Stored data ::
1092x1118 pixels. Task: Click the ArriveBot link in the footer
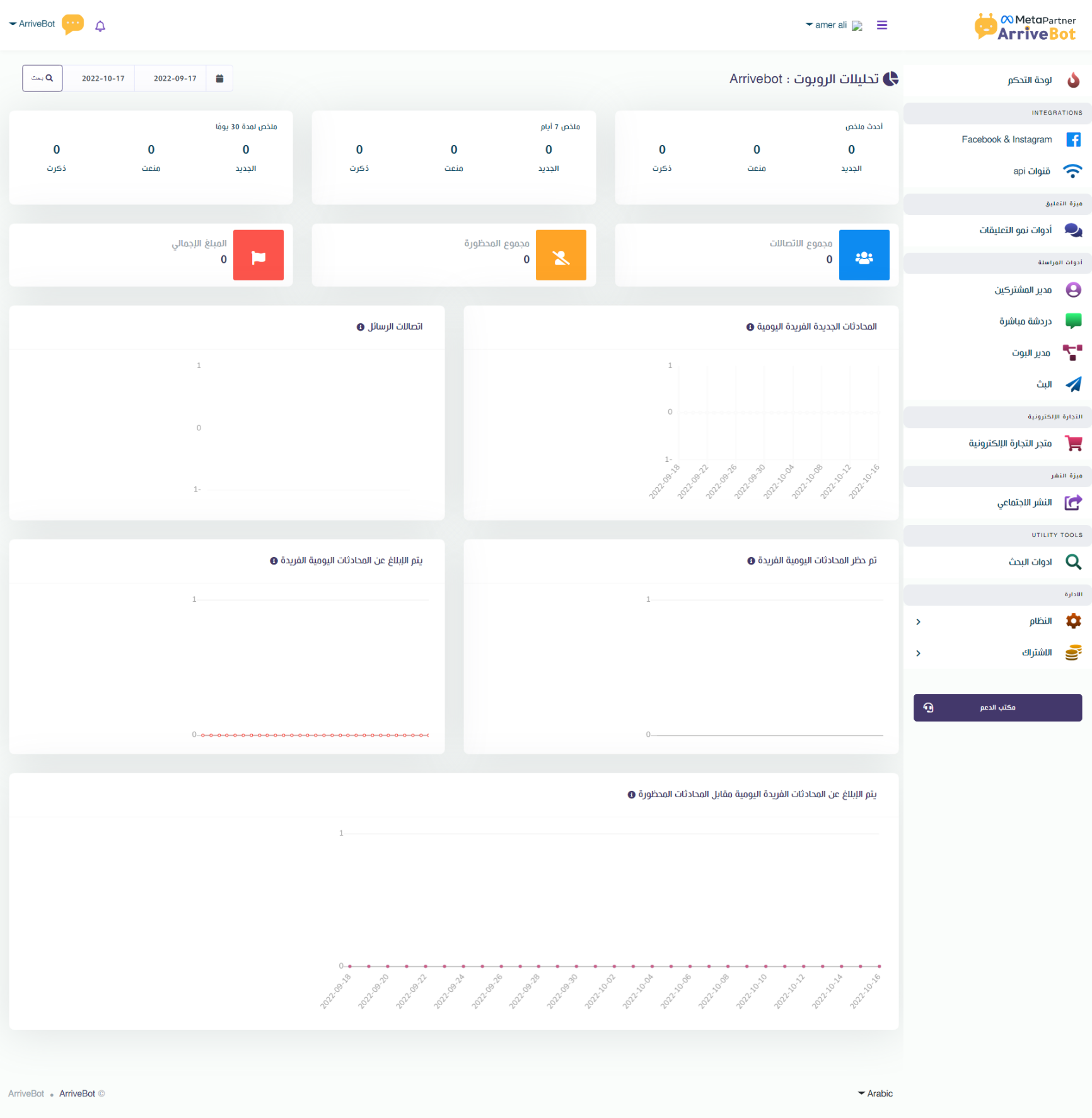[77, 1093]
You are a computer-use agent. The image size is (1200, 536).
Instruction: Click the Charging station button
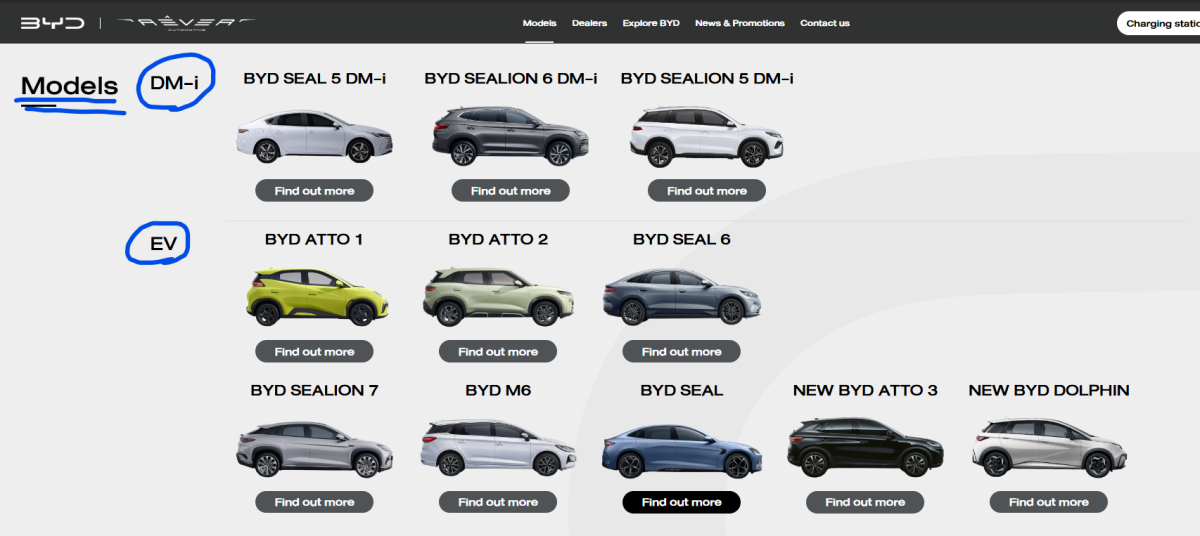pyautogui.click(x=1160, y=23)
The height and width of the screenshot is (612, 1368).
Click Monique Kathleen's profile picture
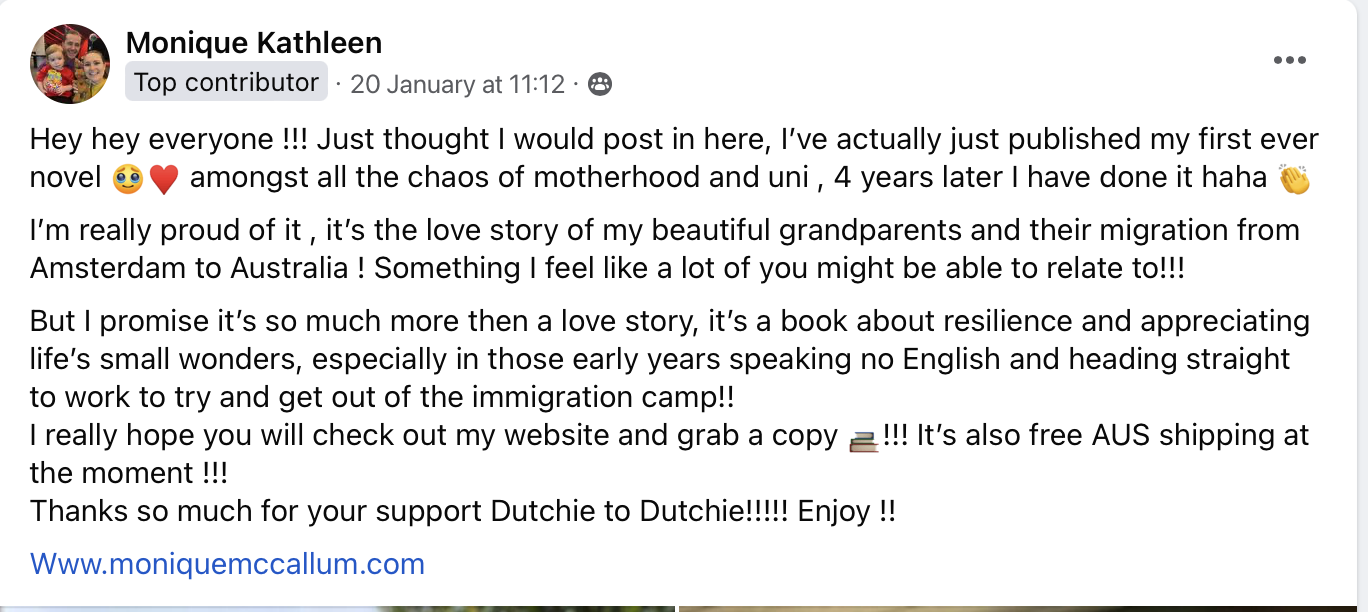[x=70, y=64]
--
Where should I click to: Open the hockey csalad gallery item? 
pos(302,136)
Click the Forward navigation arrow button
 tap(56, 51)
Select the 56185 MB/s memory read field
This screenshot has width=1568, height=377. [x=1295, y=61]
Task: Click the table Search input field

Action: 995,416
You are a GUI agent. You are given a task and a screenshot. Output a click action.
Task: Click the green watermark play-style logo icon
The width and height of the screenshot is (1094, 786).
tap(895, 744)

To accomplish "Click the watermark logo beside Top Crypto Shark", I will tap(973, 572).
---
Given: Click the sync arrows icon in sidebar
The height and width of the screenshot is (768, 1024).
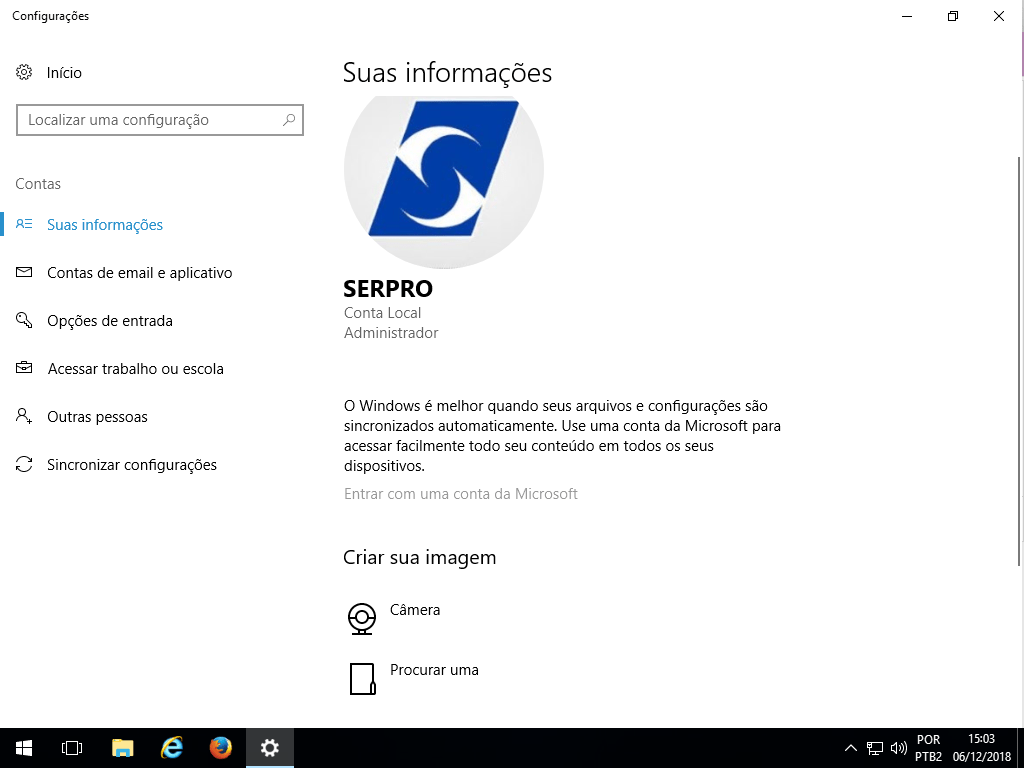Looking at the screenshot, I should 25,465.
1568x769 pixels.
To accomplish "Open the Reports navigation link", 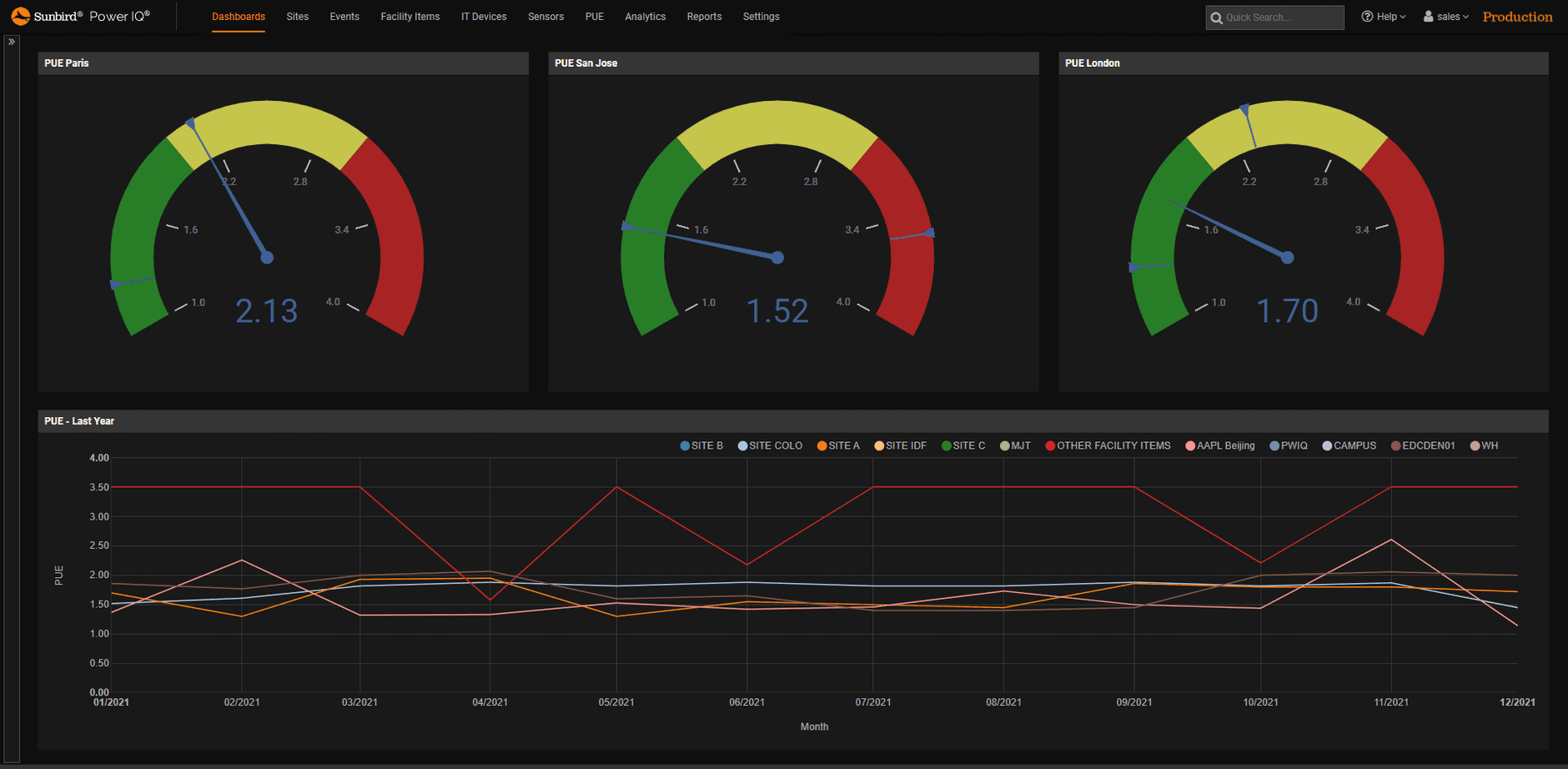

WHAT YOU SHOULD DO ::
Duplicate the stretch of the records from the line containing "Task: Click the table Search input field" through the line containing "will tap(973, 572).", both lines included, reproducing every line in that range without change.

SOLUTION BELOW ::
Task: Click the table Search input field

Action: 995,416
You are a GUI agent. You are given a task and a screenshot. Output a click action.
Task: Click the green watermark play-style logo icon
The width and height of the screenshot is (1094, 786).
tap(895, 744)

To accomplish "Click the watermark logo beside Top Crypto Shark", I will tap(973, 572).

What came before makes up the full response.